### What this task involves
I need the lines from the one containing "Where should I click to: Click" through the last line of the entries retyped exactly, with no pictures among them.

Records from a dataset
---

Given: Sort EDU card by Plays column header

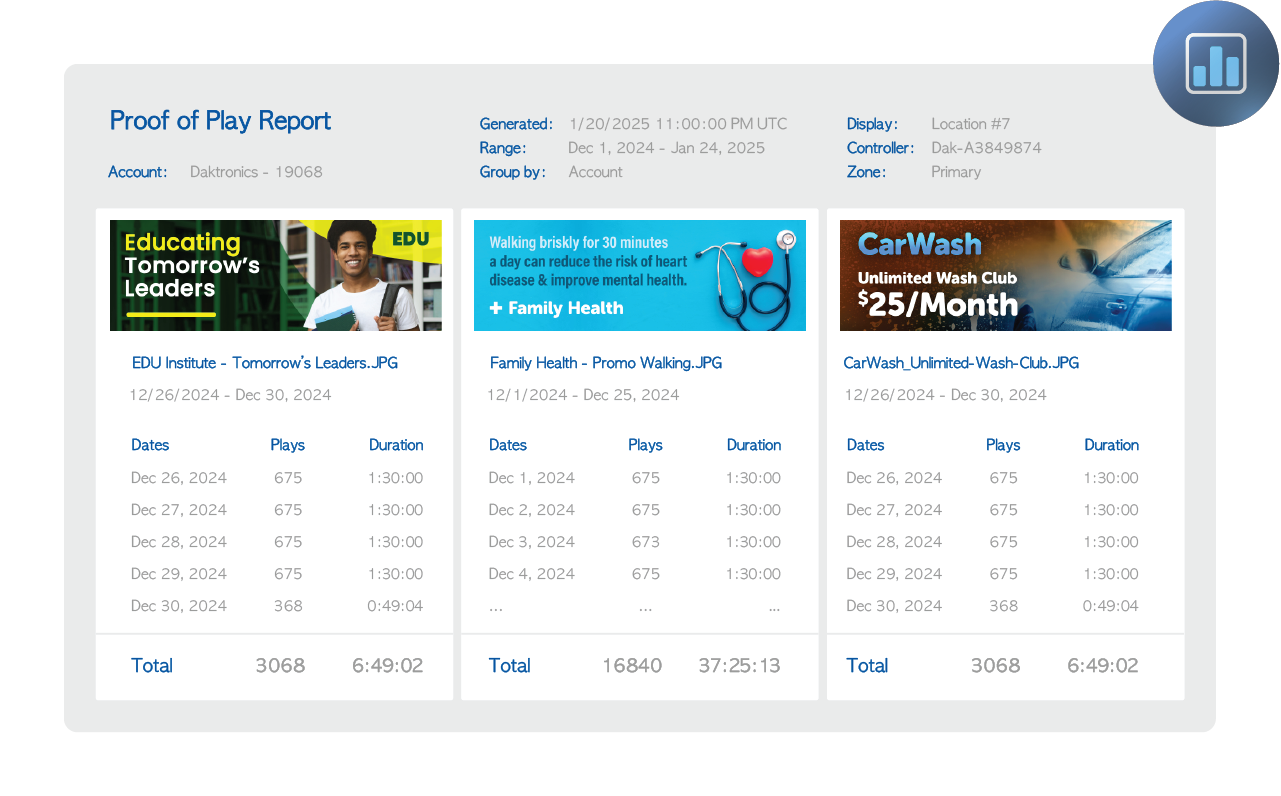Looking at the screenshot, I should pyautogui.click(x=287, y=445).
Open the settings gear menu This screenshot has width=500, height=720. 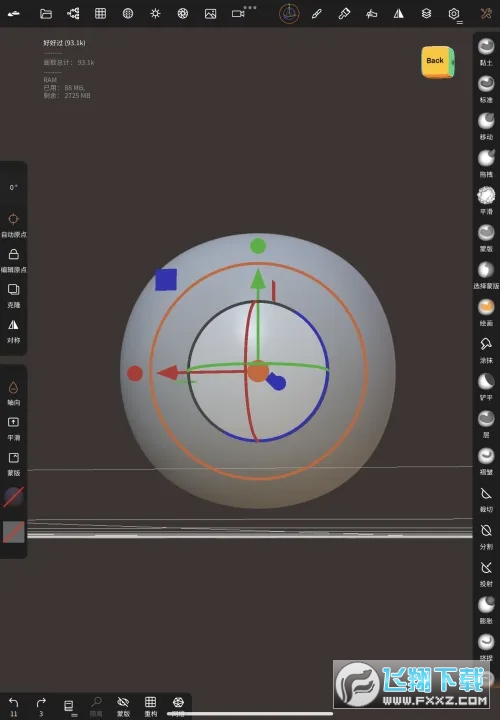[454, 14]
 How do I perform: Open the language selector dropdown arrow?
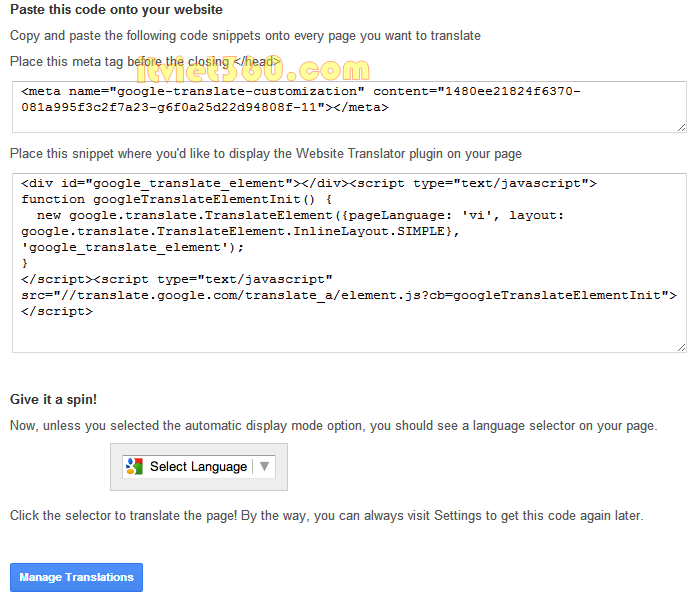264,467
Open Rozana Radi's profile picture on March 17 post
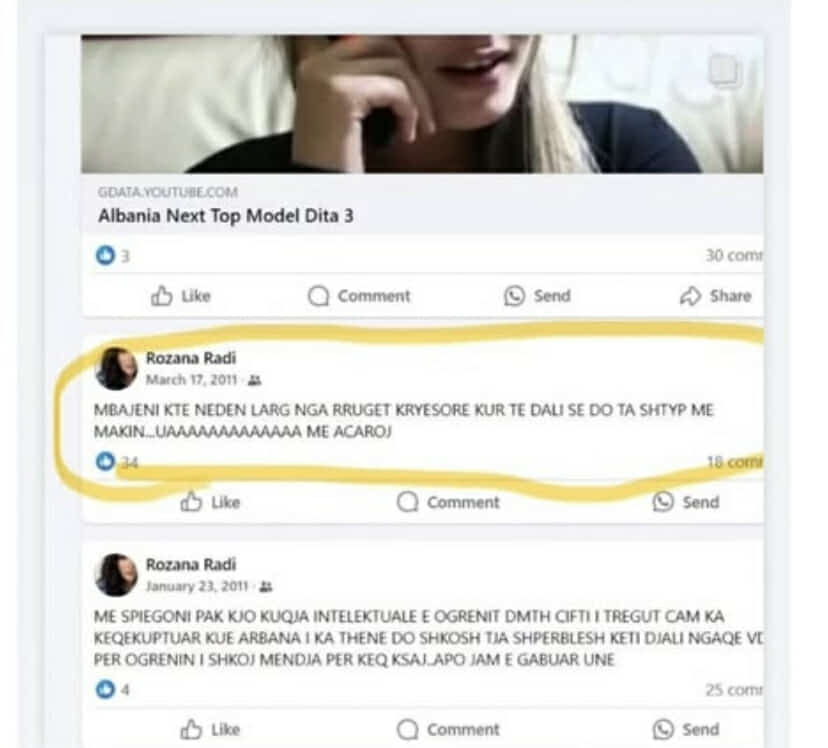The width and height of the screenshot is (828, 748). click(116, 368)
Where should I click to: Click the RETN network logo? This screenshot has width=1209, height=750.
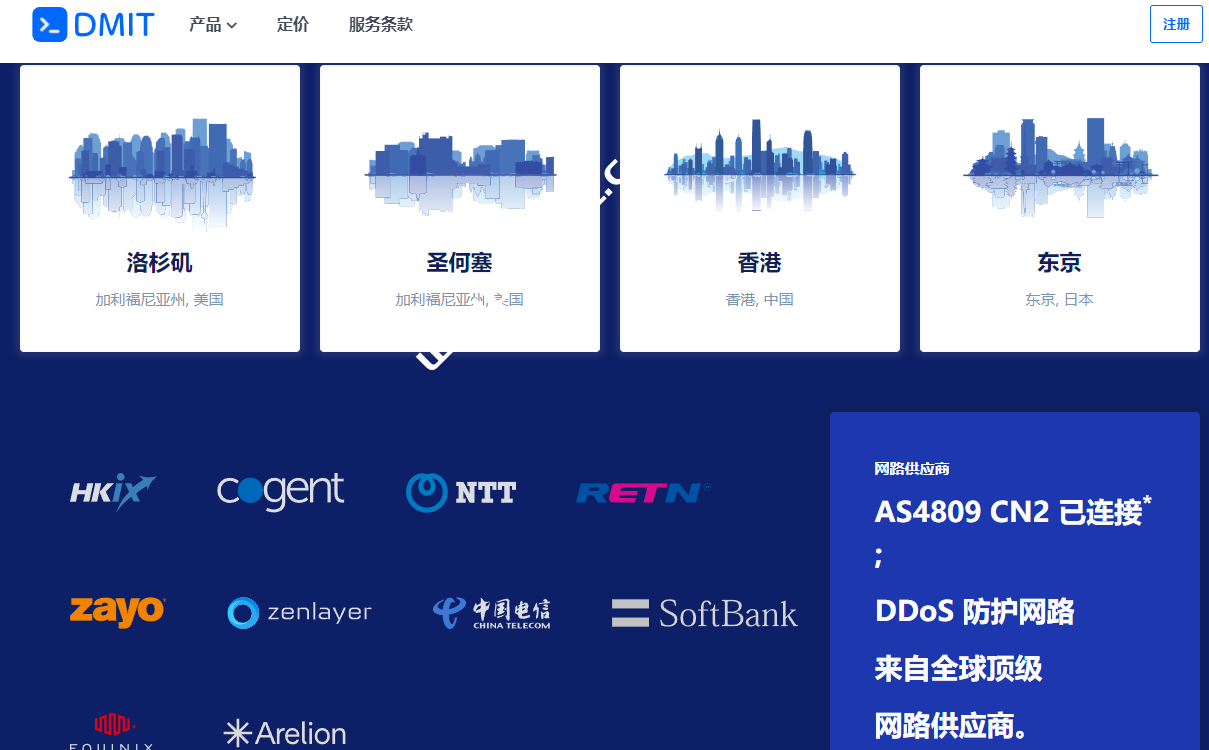(642, 492)
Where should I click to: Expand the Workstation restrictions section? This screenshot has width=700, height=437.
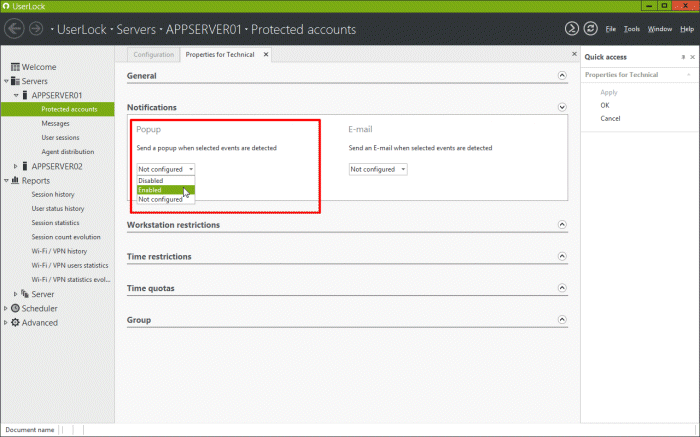561,225
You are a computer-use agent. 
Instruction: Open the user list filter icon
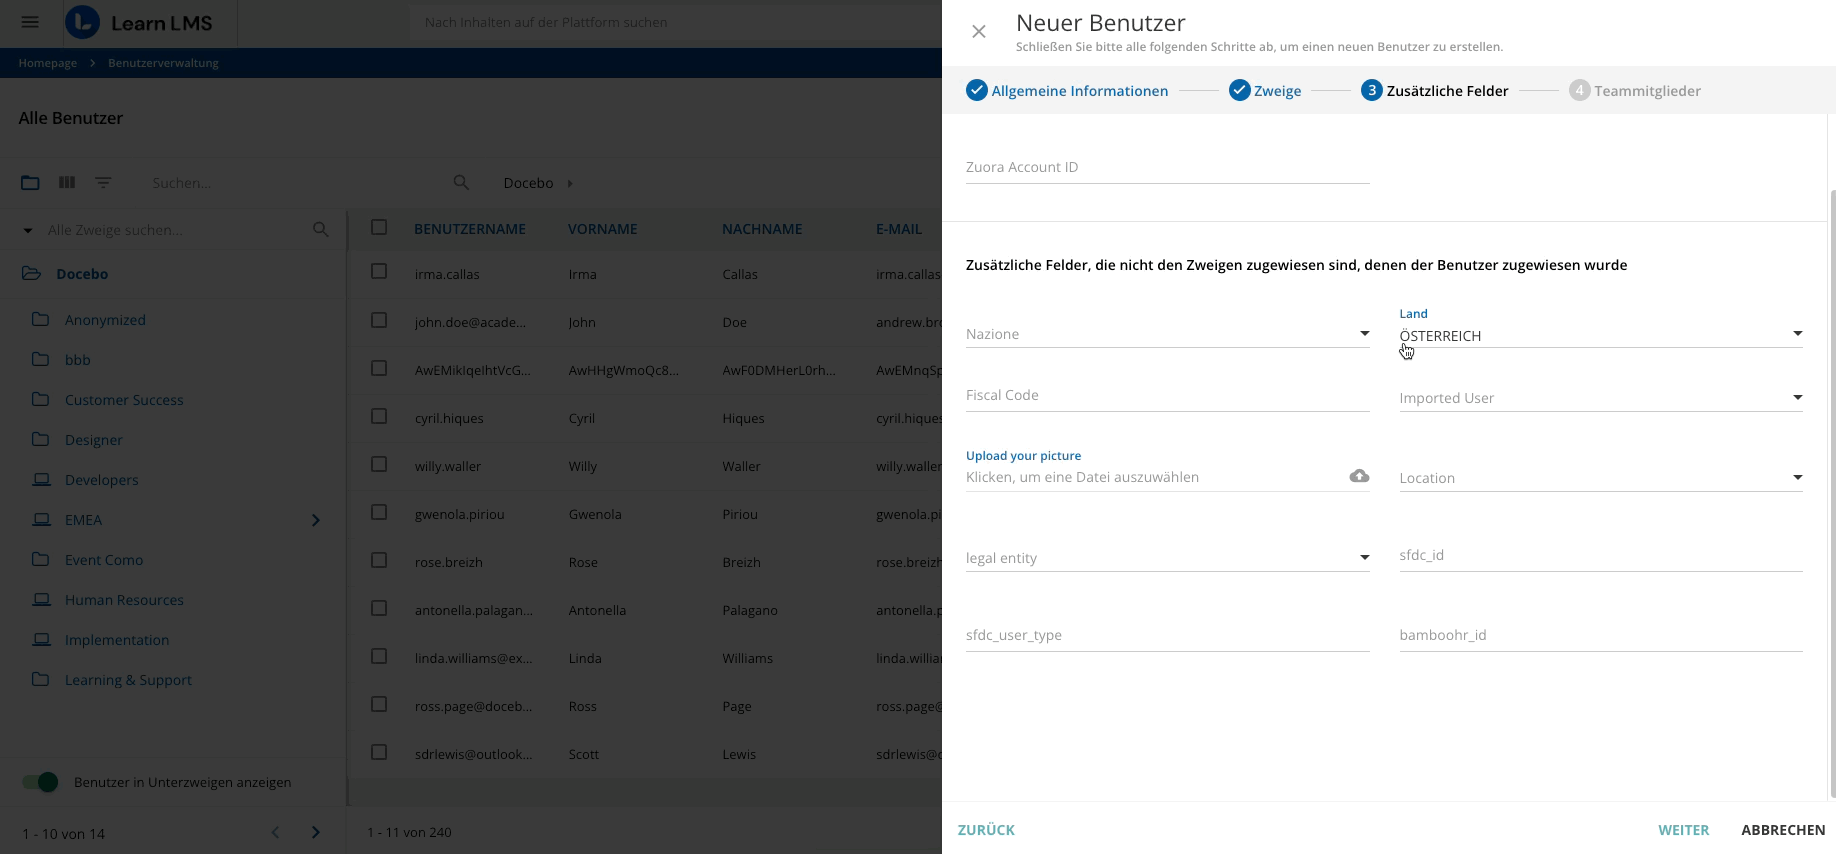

---

### Answer to the problem
Where should I click to: Click the RETN network logo? This screenshot has width=1209, height=750.
(642, 492)
Where should I click to: Expand the Workstation restrictions section? This screenshot has width=700, height=437.
561,225
You are a computer-use agent. 
Instruction: Open the user list filter icon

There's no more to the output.